Di sicuro lei avrebbe protestato perchè preferiva fare quegli acquisti da sola, ma non vedeva l'ora di vederglielo addosso e soprattutto poi di vederla senza.
Stavano già sorvolando il piccolo villaggio degli operai della sua tenuta e sotto di loro si vedevano alcune persone in preda ad una forte agitazione mentre altre, stranamente, sembravano infischiarsene e se ne stavano tranquille appoggiate agli alberi.
La scena aveva un che di irreale e la cosa che lo colpì maggiormente fu la vista di un cane immobile sulla strada in una posizione innaturale, allora si accorse che anche diverse persone erano accasciate in mezzo alla strada e dalla piccola distilleria si sprigionava un fumo giallastro.
L'aereo atterrò pochi minuti dopo e alcuni operai urlanti si fecero sotto all'aereo rischiando di farsi travolgere.
- incidente- morti- disgrazia- morti- Le urla erano incomprensibili ma nella mente di Carlo si fece strada il terrore.
- Mia moglie - urlò scuotendo energicamente le spalle di un capoturno fino a che il resto del gruppo si azzittì.
- Parla con calma- disse- dimmi cosa succede-
- Tutti morti- disse l'operaio tra le lacrime- mia moglie, tua moglie, i bambini. Appena un'ora fa, tutti morti.

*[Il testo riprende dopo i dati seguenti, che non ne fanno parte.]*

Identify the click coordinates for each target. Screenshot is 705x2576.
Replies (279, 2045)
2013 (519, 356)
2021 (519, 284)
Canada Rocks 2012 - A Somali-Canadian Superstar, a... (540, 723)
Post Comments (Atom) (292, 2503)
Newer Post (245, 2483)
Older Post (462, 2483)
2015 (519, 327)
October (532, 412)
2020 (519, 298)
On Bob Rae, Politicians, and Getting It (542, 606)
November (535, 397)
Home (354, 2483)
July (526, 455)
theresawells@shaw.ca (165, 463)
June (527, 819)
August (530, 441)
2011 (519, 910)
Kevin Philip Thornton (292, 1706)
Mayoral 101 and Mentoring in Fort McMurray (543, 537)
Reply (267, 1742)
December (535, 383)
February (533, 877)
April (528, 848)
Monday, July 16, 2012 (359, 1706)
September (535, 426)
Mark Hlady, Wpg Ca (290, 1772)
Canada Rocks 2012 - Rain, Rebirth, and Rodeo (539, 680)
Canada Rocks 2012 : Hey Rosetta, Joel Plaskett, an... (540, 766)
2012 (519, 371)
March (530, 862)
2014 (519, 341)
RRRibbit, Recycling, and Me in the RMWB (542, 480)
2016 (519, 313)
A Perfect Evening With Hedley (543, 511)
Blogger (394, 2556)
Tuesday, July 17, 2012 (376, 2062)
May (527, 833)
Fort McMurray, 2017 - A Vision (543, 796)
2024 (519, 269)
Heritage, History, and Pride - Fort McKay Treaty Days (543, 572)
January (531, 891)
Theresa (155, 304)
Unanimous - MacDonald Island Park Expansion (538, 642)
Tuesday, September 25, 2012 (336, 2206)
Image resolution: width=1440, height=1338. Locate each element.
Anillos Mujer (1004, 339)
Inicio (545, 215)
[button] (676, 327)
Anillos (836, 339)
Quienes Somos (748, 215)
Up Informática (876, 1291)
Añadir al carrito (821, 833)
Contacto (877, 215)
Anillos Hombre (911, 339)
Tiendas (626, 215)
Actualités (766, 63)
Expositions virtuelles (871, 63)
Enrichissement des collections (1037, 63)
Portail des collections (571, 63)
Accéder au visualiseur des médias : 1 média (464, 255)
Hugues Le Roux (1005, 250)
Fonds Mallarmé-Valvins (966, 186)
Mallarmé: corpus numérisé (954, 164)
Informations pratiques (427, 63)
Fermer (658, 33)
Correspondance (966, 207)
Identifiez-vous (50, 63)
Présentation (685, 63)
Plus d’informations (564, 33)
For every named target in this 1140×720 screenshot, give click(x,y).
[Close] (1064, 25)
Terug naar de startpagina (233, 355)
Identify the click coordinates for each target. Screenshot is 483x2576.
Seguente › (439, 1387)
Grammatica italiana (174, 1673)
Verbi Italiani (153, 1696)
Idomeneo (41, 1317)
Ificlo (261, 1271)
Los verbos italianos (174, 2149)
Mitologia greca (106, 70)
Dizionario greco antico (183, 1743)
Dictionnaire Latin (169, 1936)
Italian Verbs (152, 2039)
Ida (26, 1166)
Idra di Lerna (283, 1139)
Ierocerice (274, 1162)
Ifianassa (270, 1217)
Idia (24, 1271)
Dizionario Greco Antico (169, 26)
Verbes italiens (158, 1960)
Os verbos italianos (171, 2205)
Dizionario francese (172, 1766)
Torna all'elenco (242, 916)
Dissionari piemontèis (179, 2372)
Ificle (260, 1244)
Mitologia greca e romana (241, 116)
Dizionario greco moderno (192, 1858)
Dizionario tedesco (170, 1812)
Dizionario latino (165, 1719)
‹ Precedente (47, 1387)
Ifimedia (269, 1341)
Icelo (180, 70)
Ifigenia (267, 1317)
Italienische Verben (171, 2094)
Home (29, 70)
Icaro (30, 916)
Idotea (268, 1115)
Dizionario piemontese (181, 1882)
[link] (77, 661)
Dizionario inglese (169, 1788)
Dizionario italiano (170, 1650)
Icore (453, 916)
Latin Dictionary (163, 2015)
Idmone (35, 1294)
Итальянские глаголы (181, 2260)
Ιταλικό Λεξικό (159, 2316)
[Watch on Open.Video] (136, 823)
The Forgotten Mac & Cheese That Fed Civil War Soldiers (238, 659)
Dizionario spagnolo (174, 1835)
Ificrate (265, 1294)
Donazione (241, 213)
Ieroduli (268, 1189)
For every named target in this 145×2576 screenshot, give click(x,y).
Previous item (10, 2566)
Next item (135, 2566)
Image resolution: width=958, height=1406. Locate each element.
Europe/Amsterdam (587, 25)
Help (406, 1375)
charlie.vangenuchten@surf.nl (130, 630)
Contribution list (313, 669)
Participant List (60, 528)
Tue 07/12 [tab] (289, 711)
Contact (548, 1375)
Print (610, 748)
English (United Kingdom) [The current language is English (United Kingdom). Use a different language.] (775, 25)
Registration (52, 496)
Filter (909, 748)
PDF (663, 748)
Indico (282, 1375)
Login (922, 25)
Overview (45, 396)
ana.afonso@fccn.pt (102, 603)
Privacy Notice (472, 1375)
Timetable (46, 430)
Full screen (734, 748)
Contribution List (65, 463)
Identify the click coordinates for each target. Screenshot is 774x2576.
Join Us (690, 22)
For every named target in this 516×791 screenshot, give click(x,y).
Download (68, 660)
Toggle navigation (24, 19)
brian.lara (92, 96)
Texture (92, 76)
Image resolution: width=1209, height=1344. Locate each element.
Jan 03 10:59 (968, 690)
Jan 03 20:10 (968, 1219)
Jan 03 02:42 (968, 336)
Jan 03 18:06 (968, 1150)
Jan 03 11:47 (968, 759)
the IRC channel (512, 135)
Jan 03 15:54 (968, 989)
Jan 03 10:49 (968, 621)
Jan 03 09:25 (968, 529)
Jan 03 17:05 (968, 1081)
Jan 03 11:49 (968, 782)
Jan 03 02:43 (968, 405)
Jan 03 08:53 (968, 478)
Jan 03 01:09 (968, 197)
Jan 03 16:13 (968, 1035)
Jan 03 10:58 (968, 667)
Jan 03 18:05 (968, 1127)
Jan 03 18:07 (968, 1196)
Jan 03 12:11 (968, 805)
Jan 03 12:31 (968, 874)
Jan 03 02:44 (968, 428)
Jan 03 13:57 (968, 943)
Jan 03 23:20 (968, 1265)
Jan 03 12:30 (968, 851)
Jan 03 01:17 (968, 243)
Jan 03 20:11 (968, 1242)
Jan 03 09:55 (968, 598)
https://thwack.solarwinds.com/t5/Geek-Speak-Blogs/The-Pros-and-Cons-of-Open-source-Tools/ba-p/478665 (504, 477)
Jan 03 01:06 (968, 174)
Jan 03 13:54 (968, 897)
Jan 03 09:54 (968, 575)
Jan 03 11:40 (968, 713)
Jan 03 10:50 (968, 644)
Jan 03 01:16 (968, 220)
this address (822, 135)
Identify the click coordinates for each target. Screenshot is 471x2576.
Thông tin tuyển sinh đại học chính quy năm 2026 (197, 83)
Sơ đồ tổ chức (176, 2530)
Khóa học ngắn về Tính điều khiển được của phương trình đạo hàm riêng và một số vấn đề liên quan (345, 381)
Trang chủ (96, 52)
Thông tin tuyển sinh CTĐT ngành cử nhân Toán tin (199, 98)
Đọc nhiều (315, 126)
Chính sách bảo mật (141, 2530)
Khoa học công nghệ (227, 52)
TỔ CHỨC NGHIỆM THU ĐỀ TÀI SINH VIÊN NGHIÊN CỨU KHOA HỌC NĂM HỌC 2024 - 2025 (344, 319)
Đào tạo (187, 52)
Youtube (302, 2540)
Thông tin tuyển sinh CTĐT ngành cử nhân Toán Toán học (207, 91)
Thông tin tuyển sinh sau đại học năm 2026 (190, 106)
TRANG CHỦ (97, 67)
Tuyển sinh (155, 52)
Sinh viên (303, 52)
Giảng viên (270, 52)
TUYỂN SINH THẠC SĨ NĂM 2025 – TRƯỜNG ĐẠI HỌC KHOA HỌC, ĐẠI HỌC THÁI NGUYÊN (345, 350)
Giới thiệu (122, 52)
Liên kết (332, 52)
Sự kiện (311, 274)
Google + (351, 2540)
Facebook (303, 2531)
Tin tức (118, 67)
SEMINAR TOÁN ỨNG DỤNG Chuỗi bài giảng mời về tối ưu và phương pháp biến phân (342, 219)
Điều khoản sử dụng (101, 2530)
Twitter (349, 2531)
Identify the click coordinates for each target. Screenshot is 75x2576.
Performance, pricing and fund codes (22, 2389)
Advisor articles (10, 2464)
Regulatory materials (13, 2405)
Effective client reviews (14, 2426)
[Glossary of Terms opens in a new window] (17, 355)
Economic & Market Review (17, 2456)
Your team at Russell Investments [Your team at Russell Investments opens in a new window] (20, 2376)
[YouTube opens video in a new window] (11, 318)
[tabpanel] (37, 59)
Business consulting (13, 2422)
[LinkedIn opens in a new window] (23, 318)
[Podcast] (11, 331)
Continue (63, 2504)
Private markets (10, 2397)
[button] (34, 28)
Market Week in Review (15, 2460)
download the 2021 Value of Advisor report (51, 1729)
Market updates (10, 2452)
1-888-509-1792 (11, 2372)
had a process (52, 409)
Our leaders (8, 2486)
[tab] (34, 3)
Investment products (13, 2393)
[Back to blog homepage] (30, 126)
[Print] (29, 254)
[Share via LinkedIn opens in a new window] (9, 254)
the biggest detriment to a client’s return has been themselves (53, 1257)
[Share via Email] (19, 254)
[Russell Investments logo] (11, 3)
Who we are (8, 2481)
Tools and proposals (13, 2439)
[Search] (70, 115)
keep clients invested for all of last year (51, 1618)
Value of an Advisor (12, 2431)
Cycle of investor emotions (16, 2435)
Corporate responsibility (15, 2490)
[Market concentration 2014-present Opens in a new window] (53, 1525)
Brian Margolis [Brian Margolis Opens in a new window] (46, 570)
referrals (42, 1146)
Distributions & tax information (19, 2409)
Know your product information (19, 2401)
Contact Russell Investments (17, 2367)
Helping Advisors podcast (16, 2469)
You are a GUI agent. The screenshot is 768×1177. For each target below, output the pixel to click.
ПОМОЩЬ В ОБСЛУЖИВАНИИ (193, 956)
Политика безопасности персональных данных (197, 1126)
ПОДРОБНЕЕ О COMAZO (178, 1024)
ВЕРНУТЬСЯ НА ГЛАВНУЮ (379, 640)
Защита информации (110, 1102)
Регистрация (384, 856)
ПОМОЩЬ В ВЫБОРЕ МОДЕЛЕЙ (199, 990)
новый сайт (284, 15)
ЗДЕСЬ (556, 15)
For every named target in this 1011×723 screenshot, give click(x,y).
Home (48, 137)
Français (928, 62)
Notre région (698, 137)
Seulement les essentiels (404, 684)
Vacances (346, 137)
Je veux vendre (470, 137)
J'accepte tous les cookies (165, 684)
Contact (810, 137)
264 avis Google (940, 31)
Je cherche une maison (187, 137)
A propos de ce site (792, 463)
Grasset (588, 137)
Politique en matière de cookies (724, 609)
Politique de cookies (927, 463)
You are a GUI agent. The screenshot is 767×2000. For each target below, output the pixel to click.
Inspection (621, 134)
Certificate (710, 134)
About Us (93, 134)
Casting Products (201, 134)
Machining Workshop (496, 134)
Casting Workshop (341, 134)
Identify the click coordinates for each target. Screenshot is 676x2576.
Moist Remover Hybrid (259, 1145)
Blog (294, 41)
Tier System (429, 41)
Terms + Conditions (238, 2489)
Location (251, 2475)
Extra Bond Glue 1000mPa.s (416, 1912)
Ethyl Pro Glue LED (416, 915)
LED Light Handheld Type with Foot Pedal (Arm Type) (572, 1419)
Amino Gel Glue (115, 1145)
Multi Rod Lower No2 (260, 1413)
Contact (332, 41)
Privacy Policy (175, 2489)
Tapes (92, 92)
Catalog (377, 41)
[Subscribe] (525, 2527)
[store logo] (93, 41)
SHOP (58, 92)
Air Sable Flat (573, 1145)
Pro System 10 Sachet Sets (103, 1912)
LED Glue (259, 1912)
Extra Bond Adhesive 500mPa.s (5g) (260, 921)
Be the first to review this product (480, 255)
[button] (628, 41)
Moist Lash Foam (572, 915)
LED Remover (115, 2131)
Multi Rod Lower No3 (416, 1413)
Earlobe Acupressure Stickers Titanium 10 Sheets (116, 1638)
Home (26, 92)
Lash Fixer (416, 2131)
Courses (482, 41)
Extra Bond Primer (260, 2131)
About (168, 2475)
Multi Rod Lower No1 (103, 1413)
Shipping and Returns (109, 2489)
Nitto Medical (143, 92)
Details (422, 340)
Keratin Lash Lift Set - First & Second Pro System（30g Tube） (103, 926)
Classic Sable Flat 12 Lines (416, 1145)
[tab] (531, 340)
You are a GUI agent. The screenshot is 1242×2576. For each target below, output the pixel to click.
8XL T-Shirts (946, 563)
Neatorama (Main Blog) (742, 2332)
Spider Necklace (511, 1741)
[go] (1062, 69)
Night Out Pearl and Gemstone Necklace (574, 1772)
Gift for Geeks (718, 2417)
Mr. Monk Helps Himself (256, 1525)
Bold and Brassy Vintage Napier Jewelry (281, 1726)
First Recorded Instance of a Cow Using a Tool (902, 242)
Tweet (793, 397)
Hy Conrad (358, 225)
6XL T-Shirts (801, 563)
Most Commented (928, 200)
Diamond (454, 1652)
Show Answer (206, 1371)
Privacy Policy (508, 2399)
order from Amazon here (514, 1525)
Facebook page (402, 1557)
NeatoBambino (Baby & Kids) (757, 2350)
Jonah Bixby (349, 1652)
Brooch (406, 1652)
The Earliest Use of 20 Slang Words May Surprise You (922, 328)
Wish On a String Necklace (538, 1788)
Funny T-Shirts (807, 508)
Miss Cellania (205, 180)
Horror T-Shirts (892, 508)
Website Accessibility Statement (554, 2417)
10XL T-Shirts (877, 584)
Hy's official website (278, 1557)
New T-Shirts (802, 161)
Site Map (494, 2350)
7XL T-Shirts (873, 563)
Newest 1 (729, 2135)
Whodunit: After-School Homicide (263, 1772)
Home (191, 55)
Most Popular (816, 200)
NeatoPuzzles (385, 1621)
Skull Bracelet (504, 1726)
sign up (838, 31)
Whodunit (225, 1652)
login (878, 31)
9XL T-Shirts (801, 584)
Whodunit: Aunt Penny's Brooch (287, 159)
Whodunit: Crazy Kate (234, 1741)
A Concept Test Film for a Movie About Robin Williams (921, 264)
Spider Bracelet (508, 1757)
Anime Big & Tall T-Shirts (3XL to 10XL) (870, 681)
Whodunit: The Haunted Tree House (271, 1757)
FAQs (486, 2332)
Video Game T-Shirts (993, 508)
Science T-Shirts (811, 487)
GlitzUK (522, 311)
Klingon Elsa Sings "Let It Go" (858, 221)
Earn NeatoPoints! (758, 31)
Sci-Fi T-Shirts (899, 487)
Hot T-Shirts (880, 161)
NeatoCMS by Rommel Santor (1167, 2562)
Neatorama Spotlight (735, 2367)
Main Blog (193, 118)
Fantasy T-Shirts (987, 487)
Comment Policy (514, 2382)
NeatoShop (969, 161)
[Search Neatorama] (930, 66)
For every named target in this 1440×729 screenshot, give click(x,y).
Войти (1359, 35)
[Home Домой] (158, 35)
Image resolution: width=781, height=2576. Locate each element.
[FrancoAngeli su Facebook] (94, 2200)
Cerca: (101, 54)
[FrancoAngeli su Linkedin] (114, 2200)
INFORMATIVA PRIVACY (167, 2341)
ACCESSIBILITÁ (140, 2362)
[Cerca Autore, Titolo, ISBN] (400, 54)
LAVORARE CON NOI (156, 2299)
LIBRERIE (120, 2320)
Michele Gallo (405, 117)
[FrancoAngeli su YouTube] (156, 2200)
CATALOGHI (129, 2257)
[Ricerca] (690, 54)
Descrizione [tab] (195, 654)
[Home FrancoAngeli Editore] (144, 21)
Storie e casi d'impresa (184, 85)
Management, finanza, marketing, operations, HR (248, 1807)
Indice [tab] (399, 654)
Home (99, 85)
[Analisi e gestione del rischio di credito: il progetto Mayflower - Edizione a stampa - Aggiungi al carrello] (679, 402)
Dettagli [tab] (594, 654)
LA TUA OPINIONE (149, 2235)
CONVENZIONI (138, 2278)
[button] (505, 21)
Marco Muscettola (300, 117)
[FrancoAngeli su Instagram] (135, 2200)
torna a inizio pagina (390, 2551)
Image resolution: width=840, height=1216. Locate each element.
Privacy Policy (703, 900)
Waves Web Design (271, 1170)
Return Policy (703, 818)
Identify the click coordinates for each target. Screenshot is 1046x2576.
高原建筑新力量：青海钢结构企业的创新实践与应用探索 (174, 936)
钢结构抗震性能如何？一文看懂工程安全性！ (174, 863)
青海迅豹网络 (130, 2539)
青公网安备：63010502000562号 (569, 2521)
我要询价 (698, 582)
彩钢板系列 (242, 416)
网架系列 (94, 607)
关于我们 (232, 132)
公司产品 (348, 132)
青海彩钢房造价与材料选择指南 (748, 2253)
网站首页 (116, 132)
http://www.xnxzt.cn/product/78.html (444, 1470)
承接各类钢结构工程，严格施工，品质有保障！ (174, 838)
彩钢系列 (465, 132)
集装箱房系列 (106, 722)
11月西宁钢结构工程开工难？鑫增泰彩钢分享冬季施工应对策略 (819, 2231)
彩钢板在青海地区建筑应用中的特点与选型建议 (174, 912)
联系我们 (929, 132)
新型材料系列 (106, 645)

Io non ero là, è scoppiata la caldaia, chi è corso alla fabbrica è morto con gli altri. Nessuno ha potuto dare l'allarme, la nube ha raggiunto le case prima di disperdersi-
Scavalcò quasi senza accorgersene diverse persone riverse sul sentiero ma la sua mente non era in grado di ragionare, correva verso la casa in preda ad un cupo terrore.
Entrò come una furia urlando il nome della moglie ma trovò il pavimento dell'ingresso cosparso di cadaveri.
I servi, i suoi due cani ed in fondo alla sala, riversa sul pavimento c'era il corpo di sua moglie contorto nell'ultimo doloroso spasmo.
Vicino a lei i suoi bambini, ed alcuni bambini del villaggio.
Tutti con i segni evidenti di una terribile agonia.
Si lasciò cadere a terra urlando e tutto intorno si colorò di nero mentre perdeva conoscenza.